(Screenshot grounding data)
# # # # #
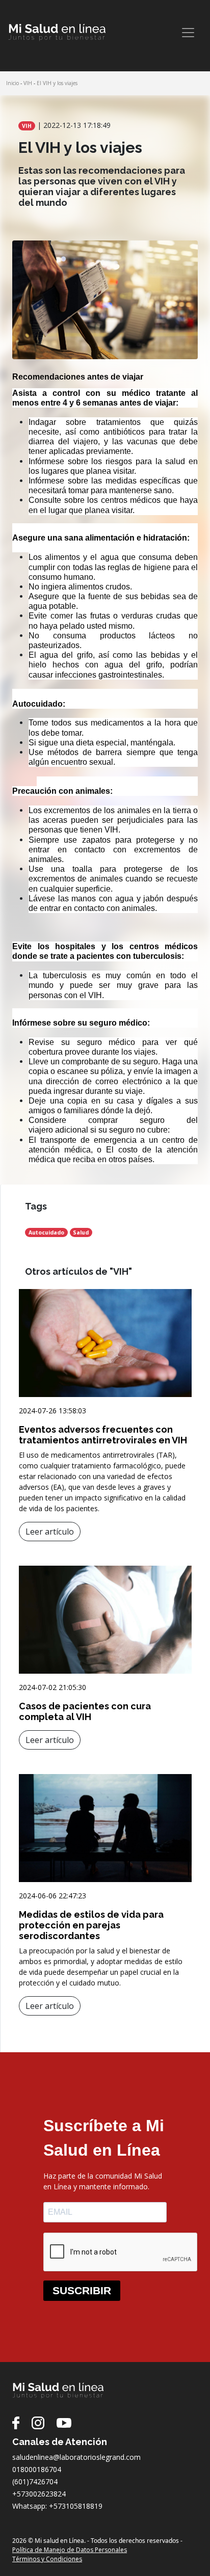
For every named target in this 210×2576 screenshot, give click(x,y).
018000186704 (36, 2469)
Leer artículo (49, 1531)
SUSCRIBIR (81, 2290)
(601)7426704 (35, 2481)
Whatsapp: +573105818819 (57, 2506)
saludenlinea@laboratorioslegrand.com (76, 2457)
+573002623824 (39, 2494)
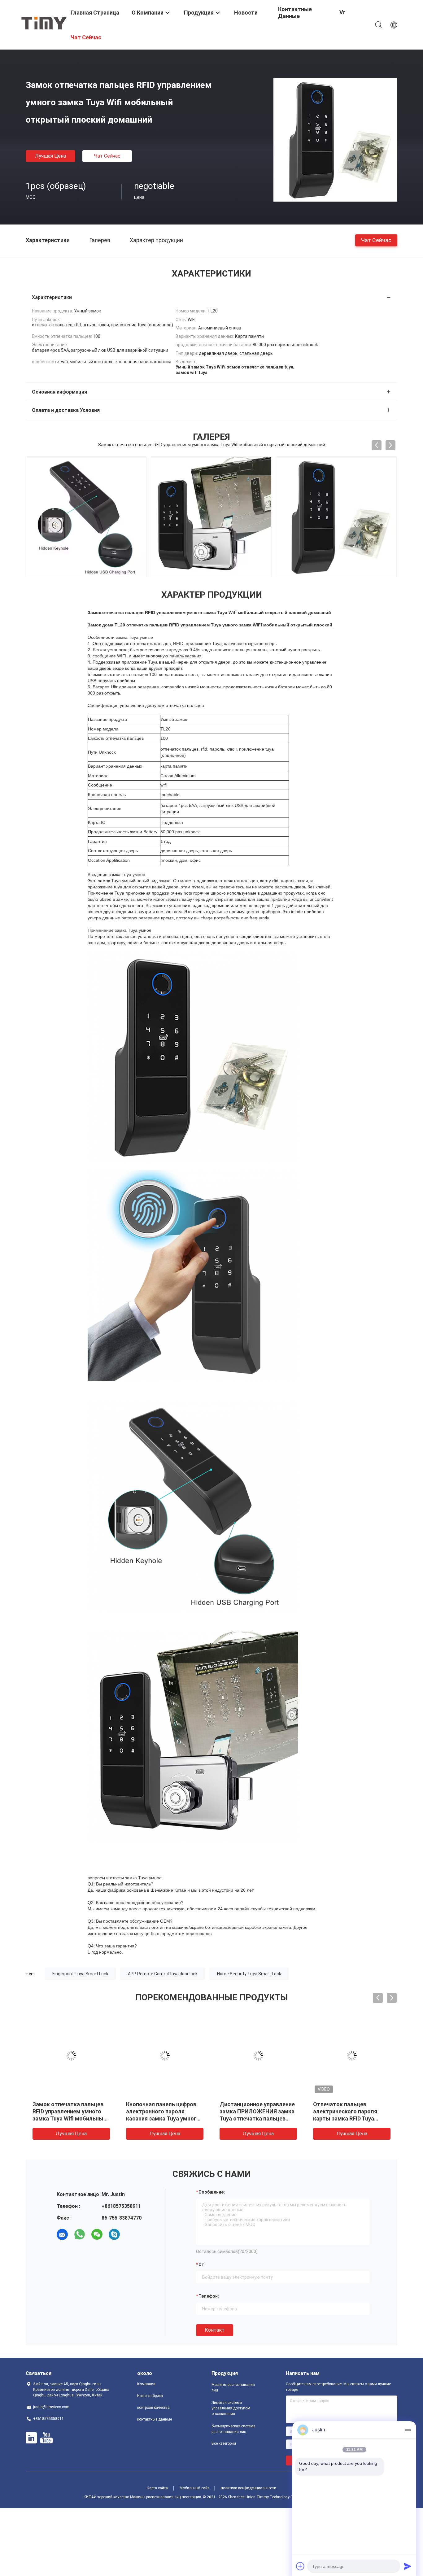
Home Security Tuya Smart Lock (249, 1973)
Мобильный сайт (194, 2488)
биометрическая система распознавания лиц (233, 2429)
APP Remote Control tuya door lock (163, 1973)
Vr (342, 12)
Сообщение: (211, 2192)
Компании (146, 2384)
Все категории (224, 2443)
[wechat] (96, 2234)
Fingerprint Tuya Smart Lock (80, 1973)
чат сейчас (107, 156)
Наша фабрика (150, 2396)
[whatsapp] (79, 2234)
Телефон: (208, 2296)
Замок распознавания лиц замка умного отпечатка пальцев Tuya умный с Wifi (255, 2111)
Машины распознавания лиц (233, 2387)
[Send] (407, 2566)
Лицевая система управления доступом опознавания (231, 2408)
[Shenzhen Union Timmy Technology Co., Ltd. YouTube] (46, 2437)
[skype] (114, 2234)
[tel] (131, 2234)
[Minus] (407, 2430)
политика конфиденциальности (248, 2488)
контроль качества (153, 2407)
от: (202, 2264)
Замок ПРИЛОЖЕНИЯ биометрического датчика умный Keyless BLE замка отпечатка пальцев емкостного (162, 2118)
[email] (62, 2234)
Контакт (215, 2330)
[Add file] (300, 2566)
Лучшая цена (50, 156)
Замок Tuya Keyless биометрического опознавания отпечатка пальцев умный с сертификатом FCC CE (345, 2118)
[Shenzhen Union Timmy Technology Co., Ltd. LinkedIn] (31, 2437)
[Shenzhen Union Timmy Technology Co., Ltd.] (44, 22)
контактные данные (154, 2419)
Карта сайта (157, 2488)
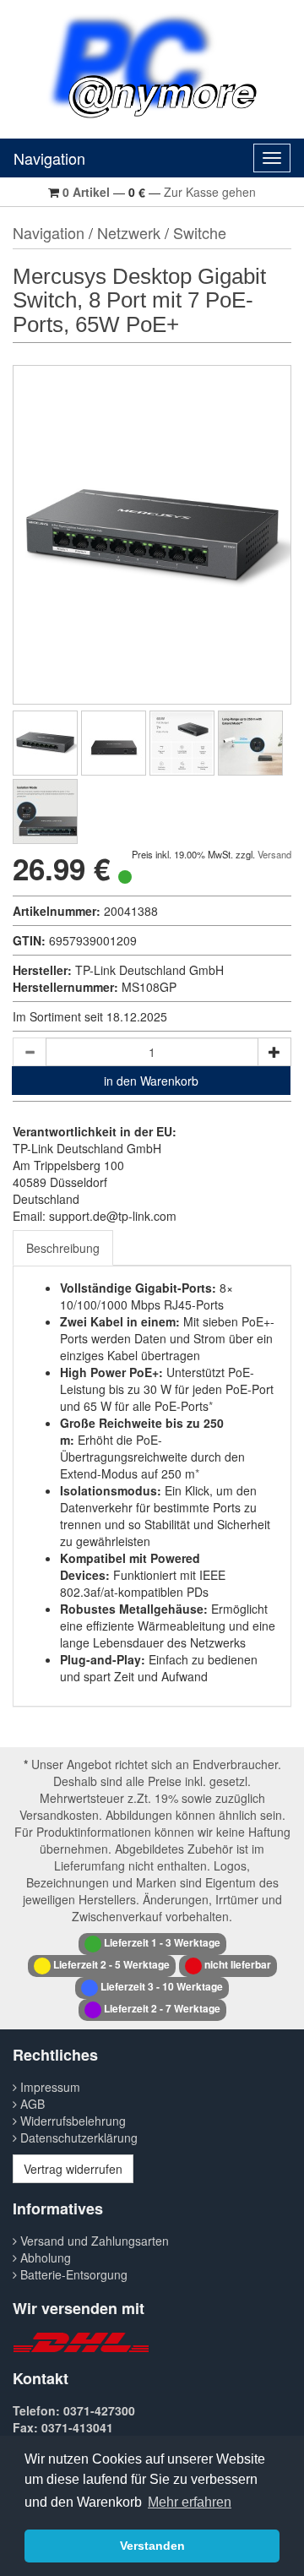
# # # # #
### Directions for this task:
Reproduce the data above in full, exactly, with the images removed.

### Output of the task:
For every named target in this 210×2576 screenshot, give click(x,y).
018000186704 (36, 2469)
Leer artículo (49, 1531)
SUSCRIBIR (81, 2290)
(601)7426704 (35, 2481)
Whatsapp: +573105818819 (57, 2506)
saludenlinea@laboratorioslegrand.com (76, 2457)
+573002623824 (39, 2494)
Home Security Tuya Smart Lock (249, 1973)
Мобильный сайт (194, 2488)
биометрическая система распознавания лиц (233, 2429)
APP Remote Control tuya door lock (163, 1973)
Vr (342, 12)
Сообщение: (211, 2192)
Компании (146, 2384)
Все категории (224, 2443)
[wechat] (96, 2234)
Fingerprint Tuya Smart Lock (80, 1973)
чат сейчас (107, 156)
Наша фабрика (150, 2396)
[whatsapp] (79, 2234)
Телефон: (208, 2296)
Замок распознавания лиц замка умного отпечатка пальцев Tuya умный с Wifi (255, 2111)
Машины распознавания лиц (233, 2387)
[Send] (407, 2566)
Лицевая система управления доступом опознавания (231, 2408)
[Shenzhen Union Timmy Technology Co., Ltd. YouTube] (46, 2437)
[skype] (114, 2234)
[tel] (131, 2234)
[Minus] (407, 2430)
политика конфиденциальности (248, 2488)
контроль качества (153, 2407)
от: (202, 2264)
Замок ПРИЛОЖЕНИЯ биометрического датчика умный Keyless BLE замка отпечатка пальцев емкостного (162, 2118)
[email] (62, 2234)
Контакт (215, 2330)
[Add file] (300, 2566)
Лучшая цена (50, 156)
Замок Tuya Keyless биометрического опознавания отпечатка пальцев умный с сертификатом FCC CE (345, 2118)
[Shenzhen Union Timmy Technology Co., Ltd. LinkedIn] (31, 2437)
[Shenzhen Union Timmy Technology Co., Ltd.] (44, 22)
контактные данные (154, 2419)
Карта сайта (157, 2488)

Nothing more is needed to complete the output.